Alfred Kubin

Perlensucher.

Er gilt als eindrücklicher Schöpfer der schlechtesten aller denkbaren Welten. Alfred Kubin wird als Sohn eines Landvermessers und einer Pianistin in Böhmen geboren. Mit dem dreijährigen Alfred übersiedelt die Familie 1880 nach Salzburg. Als er zehn Jahre alt ist, stirbt seine Mutter; Alfred überwindet diese Krise nur sehr schwer, bedingt auch durch das gespannte Verhältnis zu seinem Vater, was 1896 zu dem Versuch führt, sich am Grab seiner Mutter in Zell am See das Leben zu nehmen. Ein Leben lang werden ihn die Dämonen seiner Kindheit verfolgen.

Ich war schon lange auf der Suche nach einer Illustration Kubins aus seinem Roman „Die andere Seite“, in der Salzburg die Vorlage für die „Traumstadt Perle“ darstellt. Der Roman ist Weltliteratur, einer der ersten surrealistischen Romane und hat als solcher auch Franz Kafka beeinflusst. Nachdem die Blaue Gans Ort des Geschehens ist und an einer Stelle der epochale Satz fällt: „Nur die Blaue Gans kommt in Betracht…“, habe ich mir einen Kubin für meine Sammlung gewünscht.

Der Erwerb dieses Bildes war dem Zufall geschuldet: Mein Besuch beim Galeristen, unser Gespräch, der Umstand, dass die Arbeit restituiert wurde, in der Folge zur Versteigerung und letztlich in den Besitz der Galerie kam. Mir fällt ein, was die Wortspieler über den Zufall sagen, nämlich, dass einem zufällt, was fällig ist. Ob das stimmt, weiß ich nicht, aber es erfüllt mich mit Freude, dass ich einen Kubin mit dem schelmischen Titel Authentische Ansicht der Traumstadt Perle sozusagen nach Hause holen konnte.
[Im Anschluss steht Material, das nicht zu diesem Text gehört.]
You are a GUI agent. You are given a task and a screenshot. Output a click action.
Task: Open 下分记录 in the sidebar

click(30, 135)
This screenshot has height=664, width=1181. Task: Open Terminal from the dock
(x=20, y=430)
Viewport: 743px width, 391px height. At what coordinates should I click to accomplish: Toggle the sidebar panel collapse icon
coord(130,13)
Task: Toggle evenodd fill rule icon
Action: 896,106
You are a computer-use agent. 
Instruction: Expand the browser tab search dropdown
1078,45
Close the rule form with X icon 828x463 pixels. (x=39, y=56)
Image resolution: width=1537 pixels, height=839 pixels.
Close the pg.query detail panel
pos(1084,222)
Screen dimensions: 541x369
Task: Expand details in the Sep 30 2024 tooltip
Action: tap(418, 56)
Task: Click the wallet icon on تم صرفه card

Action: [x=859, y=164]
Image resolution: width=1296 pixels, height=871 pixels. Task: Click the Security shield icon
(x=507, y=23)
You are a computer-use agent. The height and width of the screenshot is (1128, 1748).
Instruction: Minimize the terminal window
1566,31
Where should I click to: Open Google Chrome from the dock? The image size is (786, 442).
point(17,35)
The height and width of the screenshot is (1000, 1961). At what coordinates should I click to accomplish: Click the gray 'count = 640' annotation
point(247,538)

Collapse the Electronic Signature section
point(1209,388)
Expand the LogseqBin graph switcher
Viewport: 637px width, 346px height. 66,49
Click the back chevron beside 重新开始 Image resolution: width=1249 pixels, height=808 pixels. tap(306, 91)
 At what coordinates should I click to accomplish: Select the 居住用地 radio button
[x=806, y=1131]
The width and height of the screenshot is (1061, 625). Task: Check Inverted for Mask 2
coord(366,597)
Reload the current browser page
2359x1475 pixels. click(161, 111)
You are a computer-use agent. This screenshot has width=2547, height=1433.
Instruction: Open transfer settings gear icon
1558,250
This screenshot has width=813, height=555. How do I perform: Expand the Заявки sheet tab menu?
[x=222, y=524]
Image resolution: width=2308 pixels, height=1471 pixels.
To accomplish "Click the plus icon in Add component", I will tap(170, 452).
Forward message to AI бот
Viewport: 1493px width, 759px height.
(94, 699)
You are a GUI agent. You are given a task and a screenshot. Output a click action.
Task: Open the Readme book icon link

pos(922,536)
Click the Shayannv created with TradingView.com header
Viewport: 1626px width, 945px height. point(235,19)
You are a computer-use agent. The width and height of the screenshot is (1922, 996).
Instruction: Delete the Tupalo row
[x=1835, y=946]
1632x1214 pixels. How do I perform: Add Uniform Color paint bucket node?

Vor einigen Jahren war ich mit anderen Kunstinteressierten in Siegfried Anzingers Kölner Atelier eingeladen. Die Unterhaltung auf der Heimreise bestand größtenteils aus Gesprächen über Kunst und die Ausrichtung der eigenen Sammlung. Der eine sammelte Arbeiten nur von oder über Frauen, ein anderer nur Arbeiten mit Blut, wieder andere hatten eine bestimmte Bewegung oder eine Epoche im Auge. Ich aber hatte nichts dergleichen vorzuweisen und mir wurde mit einem Mal klar, dass weniger ich die Kunstwerke finde, als umgekehrt diese mich, so wie an jenem verregneten Sonntagnachmittag, als die Traumstadt Perle alle Hürden überwand und unbedingt in die Blaue Gans wollte.